» ASSIGNMENT
The entries that follow should be duplicated in full, without a single alteration.

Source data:

········

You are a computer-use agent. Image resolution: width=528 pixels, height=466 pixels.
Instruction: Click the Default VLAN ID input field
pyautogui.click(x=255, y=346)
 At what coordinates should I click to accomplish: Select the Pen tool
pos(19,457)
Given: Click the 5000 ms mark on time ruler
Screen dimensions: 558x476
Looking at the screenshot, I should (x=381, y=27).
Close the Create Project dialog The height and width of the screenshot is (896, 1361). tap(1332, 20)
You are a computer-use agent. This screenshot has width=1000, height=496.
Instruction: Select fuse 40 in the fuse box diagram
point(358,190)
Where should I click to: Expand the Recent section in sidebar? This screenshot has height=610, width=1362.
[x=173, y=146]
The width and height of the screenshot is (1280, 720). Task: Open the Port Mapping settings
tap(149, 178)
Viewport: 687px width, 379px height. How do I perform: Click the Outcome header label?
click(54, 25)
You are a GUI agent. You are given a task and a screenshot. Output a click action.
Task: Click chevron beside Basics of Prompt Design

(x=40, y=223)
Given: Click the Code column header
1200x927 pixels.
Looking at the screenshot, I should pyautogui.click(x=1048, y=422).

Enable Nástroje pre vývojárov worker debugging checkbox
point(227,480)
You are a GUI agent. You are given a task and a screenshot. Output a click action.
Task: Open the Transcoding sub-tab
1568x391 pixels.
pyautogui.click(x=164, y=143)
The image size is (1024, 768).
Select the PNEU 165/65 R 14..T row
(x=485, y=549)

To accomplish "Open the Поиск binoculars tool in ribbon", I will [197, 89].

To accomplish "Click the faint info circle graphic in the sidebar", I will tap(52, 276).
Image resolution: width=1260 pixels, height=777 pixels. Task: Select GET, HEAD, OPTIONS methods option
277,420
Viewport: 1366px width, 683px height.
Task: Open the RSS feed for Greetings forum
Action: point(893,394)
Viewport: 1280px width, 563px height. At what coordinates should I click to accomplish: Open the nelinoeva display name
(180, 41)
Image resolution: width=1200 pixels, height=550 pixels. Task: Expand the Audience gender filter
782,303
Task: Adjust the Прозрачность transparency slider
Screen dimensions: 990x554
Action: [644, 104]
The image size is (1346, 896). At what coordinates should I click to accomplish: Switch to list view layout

········

» WRITTEN SOLUTION
You are a computer-use agent. Image resolution: width=528 pixels, height=466 pixels.
Instruction: Click the Default VLAN ID input field
pyautogui.click(x=255, y=346)
 At what coordinates should I click to accomplish: Select the Pen tool
pos(19,457)
Given: Click the 5000 ms mark on time ruler
Screen dimensions: 558x476
Looking at the screenshot, I should (x=381, y=27).
Close the Create Project dialog The height and width of the screenshot is (896, 1361). tap(1332, 20)
You are a computer-use agent. This screenshot has width=1000, height=496.
Instruction: Select fuse 40 in the fuse box diagram
point(358,190)
Where should I click to: Expand the Recent section in sidebar? This screenshot has height=610, width=1362.
[x=173, y=146]
The width and height of the screenshot is (1280, 720). Task: Open the Port Mapping settings
tap(149, 178)
Viewport: 687px width, 379px height. How do I perform: Click the Outcome header label?
click(54, 25)
You are a GUI agent. You are given a task and a screenshot. Output a click action.
Task: Click chevron beside Basics of Prompt Design

(x=40, y=223)
Given: Click the Code column header
1200x927 pixels.
Looking at the screenshot, I should pyautogui.click(x=1048, y=422).

Enable Nástroje pre vývojárov worker debugging checkbox
point(227,480)
You are a GUI agent. You are given a task and a screenshot. Output a click action.
Task: Open the Transcoding sub-tab
1568x391 pixels.
pyautogui.click(x=164, y=143)
The image size is (1024, 768).
Select the PNEU 165/65 R 14..T row
(x=485, y=549)

To accomplish "Open the Поиск binoculars tool in ribbon", I will [197, 89].

To accomplish "Click the faint info circle graphic in the sidebar", I will tap(52, 276).
Image resolution: width=1260 pixels, height=777 pixels. Task: Select GET, HEAD, OPTIONS methods option
277,420
Viewport: 1366px width, 683px height.
Task: Open the RSS feed for Greetings forum
Action: point(893,394)
Viewport: 1280px width, 563px height. At what coordinates should I click to accomplish: Open the nelinoeva display name
(180, 41)
Image resolution: width=1200 pixels, height=550 pixels. Task: Expand the Audience gender filter
782,303
Task: Adjust the Прозрачность transparency slider
Screen dimensions: 990x554
Action: [644, 104]
The image size is (1346, 896). At what coordinates should I click to accomplish: Switch to list view layout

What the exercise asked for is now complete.